As to the third ground of refusing the motion, we are satisfied that the evidence required submission of the issue to the jury. Defendant's agents at Dillion and Edgefield were both fully informed of all the facts and circumstances, and notwithstanding they knew of the delay, and could easily have ascertained the cause of it, and could have saved plaintiffs the annoyance, inconvenience and expense caused by it, they made no effort whatever to do so. Their conduct manifested an indifference to the rights of plaintiffs which defendant's evidence falls far short of excusing.

Appellant complains of the instruction that: "Recklessness may be presumed where there is a very unreasonable delay in the delivering of a telegram, not explained to the satisfaction of the jury."

The error assigned is that, while long and unexplained delay is evidence from which recklessness may be inferred, there is no presumption of law of recklessness arising from such delay — that the law does not presume a wilful dereliction *241 of duty. There is a difference between presumptions of law and presumptions of fact. But the context here shows clearly that the word "presumed" was used in the sense of "inferred," and evidently the jury were not misled to defendant's prejudice.

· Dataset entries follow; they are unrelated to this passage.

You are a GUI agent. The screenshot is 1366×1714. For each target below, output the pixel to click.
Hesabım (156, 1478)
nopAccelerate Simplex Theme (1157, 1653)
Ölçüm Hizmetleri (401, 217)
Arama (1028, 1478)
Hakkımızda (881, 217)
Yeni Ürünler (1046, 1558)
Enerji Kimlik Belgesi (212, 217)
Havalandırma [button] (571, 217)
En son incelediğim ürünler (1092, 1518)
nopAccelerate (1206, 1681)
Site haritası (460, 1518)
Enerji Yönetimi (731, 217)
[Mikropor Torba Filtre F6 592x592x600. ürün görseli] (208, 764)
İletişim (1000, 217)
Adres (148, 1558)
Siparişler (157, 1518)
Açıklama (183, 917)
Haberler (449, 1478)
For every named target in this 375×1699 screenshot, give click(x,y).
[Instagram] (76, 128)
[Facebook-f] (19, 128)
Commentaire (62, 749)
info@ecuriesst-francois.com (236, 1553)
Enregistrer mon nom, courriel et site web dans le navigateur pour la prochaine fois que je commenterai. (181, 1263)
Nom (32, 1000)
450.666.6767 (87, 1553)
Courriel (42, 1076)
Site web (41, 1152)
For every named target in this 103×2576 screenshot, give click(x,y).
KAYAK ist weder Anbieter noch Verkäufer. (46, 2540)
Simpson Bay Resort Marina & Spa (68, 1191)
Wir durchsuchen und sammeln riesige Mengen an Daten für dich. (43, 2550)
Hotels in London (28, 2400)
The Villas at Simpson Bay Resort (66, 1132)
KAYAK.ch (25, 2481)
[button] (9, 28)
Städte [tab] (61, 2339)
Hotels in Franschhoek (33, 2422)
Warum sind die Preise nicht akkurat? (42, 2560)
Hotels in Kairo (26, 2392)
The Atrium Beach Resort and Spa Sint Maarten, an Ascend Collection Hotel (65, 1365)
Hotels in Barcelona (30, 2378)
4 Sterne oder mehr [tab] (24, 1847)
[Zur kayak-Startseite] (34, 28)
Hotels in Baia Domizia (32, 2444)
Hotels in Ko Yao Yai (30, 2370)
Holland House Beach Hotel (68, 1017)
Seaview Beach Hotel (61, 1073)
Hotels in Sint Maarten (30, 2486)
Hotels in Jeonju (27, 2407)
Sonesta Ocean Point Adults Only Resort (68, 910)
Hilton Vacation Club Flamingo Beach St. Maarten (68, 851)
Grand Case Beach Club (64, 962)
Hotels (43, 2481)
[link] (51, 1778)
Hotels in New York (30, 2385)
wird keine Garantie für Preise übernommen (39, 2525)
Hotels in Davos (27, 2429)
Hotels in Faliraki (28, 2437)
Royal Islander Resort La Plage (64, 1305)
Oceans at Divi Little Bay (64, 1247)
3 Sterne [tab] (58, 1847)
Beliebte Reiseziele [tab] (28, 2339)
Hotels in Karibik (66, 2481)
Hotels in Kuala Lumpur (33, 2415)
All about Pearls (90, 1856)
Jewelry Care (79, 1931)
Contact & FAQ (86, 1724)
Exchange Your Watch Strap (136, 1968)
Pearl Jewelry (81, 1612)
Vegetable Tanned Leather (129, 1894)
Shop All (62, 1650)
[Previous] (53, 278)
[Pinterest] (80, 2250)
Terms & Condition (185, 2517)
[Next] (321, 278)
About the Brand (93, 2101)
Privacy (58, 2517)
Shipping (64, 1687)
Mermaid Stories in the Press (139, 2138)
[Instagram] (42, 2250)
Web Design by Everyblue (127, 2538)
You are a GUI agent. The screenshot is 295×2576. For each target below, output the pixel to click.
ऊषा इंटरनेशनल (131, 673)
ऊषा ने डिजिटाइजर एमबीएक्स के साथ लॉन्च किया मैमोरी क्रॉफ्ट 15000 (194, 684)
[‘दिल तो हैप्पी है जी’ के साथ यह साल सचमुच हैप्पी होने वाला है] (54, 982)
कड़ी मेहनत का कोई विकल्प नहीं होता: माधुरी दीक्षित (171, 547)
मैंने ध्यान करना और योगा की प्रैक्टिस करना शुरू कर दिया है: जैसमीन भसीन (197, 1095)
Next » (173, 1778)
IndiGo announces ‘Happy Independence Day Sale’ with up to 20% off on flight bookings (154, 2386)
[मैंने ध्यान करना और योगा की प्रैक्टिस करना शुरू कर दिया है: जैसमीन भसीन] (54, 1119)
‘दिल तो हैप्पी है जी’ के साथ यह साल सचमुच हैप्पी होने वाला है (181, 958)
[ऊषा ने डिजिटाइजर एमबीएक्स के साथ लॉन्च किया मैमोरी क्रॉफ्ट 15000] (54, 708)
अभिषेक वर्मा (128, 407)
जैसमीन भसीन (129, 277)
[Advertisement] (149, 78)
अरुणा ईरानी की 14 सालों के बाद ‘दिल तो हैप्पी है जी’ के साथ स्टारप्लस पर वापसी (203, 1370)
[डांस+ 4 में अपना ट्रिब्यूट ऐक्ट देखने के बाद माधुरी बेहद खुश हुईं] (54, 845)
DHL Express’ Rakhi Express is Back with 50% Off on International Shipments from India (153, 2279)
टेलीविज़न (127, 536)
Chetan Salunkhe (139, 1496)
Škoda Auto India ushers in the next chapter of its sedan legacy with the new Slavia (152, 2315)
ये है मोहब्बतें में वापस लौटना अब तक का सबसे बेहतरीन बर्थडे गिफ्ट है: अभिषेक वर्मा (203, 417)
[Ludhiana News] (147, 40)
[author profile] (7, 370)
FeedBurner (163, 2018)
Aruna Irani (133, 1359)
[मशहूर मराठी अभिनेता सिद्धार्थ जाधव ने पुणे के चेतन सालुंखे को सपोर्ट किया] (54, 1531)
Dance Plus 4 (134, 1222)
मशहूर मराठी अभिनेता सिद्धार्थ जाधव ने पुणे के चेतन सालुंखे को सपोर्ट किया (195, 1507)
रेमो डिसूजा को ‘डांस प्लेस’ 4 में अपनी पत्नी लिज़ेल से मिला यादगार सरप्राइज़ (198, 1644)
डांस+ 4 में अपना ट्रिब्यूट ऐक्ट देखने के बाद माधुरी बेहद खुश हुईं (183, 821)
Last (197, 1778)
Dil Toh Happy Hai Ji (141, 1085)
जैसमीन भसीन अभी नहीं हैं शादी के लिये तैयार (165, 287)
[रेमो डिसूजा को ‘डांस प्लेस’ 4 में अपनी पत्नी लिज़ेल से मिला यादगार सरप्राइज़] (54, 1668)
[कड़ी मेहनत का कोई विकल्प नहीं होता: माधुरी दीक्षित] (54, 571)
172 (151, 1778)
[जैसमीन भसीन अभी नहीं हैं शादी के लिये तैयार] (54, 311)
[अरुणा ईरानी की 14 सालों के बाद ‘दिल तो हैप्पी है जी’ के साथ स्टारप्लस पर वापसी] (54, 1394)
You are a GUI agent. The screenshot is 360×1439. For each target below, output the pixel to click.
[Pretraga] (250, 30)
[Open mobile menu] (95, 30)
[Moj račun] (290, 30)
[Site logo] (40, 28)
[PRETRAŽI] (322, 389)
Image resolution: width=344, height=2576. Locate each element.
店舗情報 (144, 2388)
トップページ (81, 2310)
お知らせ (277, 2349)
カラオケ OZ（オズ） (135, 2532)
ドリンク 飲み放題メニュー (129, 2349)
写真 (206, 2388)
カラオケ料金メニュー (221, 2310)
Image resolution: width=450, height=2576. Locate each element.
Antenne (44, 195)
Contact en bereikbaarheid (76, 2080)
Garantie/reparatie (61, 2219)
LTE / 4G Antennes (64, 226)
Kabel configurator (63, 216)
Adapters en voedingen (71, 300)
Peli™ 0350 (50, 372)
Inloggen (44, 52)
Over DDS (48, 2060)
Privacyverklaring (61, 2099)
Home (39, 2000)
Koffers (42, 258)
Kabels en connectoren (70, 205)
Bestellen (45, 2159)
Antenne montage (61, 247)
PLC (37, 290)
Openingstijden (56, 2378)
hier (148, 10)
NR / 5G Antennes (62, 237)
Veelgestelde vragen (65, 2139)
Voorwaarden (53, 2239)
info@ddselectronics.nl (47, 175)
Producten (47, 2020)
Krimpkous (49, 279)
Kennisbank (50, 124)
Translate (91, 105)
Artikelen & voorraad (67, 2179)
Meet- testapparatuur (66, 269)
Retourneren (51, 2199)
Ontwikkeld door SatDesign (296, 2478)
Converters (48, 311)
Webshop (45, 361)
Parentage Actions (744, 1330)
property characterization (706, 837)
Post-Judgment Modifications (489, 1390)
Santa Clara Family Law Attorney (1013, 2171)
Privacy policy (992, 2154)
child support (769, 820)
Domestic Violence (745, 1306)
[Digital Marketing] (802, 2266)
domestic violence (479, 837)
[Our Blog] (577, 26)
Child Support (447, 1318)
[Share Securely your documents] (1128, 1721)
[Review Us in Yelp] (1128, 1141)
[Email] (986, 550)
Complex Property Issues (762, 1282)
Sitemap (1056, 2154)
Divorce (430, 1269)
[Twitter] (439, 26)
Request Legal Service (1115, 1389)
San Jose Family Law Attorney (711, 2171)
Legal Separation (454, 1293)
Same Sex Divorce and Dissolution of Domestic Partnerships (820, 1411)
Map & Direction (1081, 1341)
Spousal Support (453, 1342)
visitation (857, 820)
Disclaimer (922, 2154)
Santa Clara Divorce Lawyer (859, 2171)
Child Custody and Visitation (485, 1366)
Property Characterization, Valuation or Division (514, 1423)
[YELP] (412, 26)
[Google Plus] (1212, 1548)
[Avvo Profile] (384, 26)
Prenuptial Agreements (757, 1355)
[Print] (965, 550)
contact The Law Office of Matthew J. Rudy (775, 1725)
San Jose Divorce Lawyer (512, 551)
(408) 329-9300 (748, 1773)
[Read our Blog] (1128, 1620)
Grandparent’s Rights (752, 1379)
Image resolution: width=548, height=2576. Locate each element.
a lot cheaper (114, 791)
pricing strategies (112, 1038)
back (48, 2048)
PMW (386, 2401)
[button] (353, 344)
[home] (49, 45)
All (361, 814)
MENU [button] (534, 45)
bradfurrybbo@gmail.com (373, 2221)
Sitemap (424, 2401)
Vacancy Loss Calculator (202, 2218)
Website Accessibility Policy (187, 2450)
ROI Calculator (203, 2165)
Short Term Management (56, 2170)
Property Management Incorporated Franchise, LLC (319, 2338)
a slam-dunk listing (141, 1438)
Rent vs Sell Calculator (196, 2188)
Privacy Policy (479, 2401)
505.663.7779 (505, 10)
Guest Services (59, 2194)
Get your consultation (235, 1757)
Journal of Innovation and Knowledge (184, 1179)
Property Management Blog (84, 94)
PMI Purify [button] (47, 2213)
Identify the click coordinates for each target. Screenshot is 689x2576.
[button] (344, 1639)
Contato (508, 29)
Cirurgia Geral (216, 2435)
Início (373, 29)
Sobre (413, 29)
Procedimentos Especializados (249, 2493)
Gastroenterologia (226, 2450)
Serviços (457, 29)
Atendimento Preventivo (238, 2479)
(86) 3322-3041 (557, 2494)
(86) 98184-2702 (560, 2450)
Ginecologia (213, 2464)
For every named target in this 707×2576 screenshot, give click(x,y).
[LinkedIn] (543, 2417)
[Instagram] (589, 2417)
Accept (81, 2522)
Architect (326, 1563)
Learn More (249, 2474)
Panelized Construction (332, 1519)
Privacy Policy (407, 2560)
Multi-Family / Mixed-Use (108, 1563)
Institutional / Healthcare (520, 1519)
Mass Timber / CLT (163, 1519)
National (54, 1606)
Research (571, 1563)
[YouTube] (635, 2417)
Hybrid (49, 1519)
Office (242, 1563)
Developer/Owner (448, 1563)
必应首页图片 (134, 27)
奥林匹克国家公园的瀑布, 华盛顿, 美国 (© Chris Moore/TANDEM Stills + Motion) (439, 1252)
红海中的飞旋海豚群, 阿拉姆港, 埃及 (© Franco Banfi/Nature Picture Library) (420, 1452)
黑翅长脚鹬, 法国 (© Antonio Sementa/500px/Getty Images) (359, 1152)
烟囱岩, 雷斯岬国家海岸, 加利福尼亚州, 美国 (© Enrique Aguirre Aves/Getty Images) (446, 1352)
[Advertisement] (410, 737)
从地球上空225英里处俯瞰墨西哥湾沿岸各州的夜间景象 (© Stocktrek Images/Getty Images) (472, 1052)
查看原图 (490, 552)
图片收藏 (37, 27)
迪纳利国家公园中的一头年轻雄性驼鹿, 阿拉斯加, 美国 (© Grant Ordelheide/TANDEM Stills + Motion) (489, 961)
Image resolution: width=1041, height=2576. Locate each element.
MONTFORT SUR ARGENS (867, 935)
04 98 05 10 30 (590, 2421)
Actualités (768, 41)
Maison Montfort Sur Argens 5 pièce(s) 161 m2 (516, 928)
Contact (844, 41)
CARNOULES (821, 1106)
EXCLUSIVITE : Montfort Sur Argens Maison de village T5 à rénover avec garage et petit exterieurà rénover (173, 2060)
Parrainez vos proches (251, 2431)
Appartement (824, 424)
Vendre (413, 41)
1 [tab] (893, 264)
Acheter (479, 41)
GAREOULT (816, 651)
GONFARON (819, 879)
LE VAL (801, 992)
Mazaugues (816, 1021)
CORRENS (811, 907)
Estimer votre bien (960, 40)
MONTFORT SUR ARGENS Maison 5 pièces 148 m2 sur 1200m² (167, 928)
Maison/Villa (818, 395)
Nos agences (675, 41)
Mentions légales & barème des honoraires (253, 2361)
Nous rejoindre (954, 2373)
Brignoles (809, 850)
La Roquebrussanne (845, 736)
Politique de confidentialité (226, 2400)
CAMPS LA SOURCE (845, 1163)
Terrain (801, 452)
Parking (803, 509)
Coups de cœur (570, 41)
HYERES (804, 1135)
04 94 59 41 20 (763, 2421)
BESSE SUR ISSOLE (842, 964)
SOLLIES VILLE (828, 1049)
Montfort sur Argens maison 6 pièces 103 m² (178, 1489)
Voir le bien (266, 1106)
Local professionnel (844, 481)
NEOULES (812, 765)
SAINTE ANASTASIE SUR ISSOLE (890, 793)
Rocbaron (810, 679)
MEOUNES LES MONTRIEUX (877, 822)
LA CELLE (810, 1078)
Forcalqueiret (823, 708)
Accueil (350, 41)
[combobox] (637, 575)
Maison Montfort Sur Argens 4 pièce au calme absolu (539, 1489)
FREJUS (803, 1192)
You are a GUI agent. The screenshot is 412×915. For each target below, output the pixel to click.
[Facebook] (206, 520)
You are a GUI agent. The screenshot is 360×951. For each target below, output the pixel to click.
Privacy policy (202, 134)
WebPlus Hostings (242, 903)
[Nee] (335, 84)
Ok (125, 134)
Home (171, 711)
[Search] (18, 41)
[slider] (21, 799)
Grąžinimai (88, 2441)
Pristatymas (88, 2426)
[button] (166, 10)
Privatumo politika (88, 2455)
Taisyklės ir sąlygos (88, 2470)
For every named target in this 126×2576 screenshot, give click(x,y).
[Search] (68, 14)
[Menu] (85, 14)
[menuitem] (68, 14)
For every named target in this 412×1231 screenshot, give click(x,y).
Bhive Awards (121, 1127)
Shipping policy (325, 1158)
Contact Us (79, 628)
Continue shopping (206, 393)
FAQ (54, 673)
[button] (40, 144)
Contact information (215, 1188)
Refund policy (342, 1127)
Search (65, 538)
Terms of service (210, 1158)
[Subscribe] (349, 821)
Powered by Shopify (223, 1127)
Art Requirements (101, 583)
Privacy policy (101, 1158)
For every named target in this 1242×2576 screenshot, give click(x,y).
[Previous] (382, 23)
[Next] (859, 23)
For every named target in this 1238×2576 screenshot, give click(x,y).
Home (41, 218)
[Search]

Appellant's next contention is that it should be absolved from liability, because the bank in Charleston had closed for the day, when the pay order reached its Charleston agent, and, therefore, it should not have been expected to complete the transaction until a reasonable time after the bank opened for business on Monday, because defendant's rules required the money to be transmitted through the agency of that bank. There would be some force in that contention if the business had been accepted, subject to that or such like causes of delay, or if Mr. Reaves had merely deposited the money to be sent, without making inquiry, as to the existence of causes of delay. But he made the inquiry, and was told that his wife should get the money within 30 minutes. The Dillon agent knew — says he knew — that the transaction would have to be handled through the bank, because Edgefield was not a pay order office, and, notwithstanding he knew the facts, and knew that it was then after banking hours, for Mr. Reaves had called his attention to that fact by telling him that he could not pay him the money in cash, but would have to give him a check, because the bank had closed for the day, he accepted the business and assured Mr. Reaves of prompt delivery of the money to his wife, without giving him any intimation of the possibility, or even probability, of delay for any such reasons. If Mr. Reaves had been informed of the probability of delay for such reasons, as under the circumstances he ought to have been, then he would not have been heard to complain of reasonable delay caused thereby. But, as he was not informed when he should have been, it is too late now for defendant to set them up as grounds of excuse or defense. *242 If he had been informed, he would at least have had the opportunity of trying to get the money to his wife in some other way.

There is no doubt of the right of the bank to establish business hours and conform to them, and no doubt of defendant's right to establish reasonable office hours and reasonable rules and regulations for the transaction of its business, including the business in question, and to select its own agents and agencies for the transaction of that business, and prescribe by rule in minutest detail how it shall be done. But these matters are scarcely relevant to the issue, for it was defendant's duty, under the circumstances, to inform Mr. Reaves of the probability of delay for the reasons which it now urges in excuse and extenuation, and, having failed to do so, it was its duty to make some effort to do what it contracted and was paid to do. There is no evidence that the bank in Charleston, or any of its officers, was even asked on Saturday to wire the bank in Edgefield to pay the money. That might at least have been done. And even after defendant's agents knew the cause of delay, they made no effort to assist plaintiff's wife to get the money. That, too, might, and, under the circumstances, should have been done.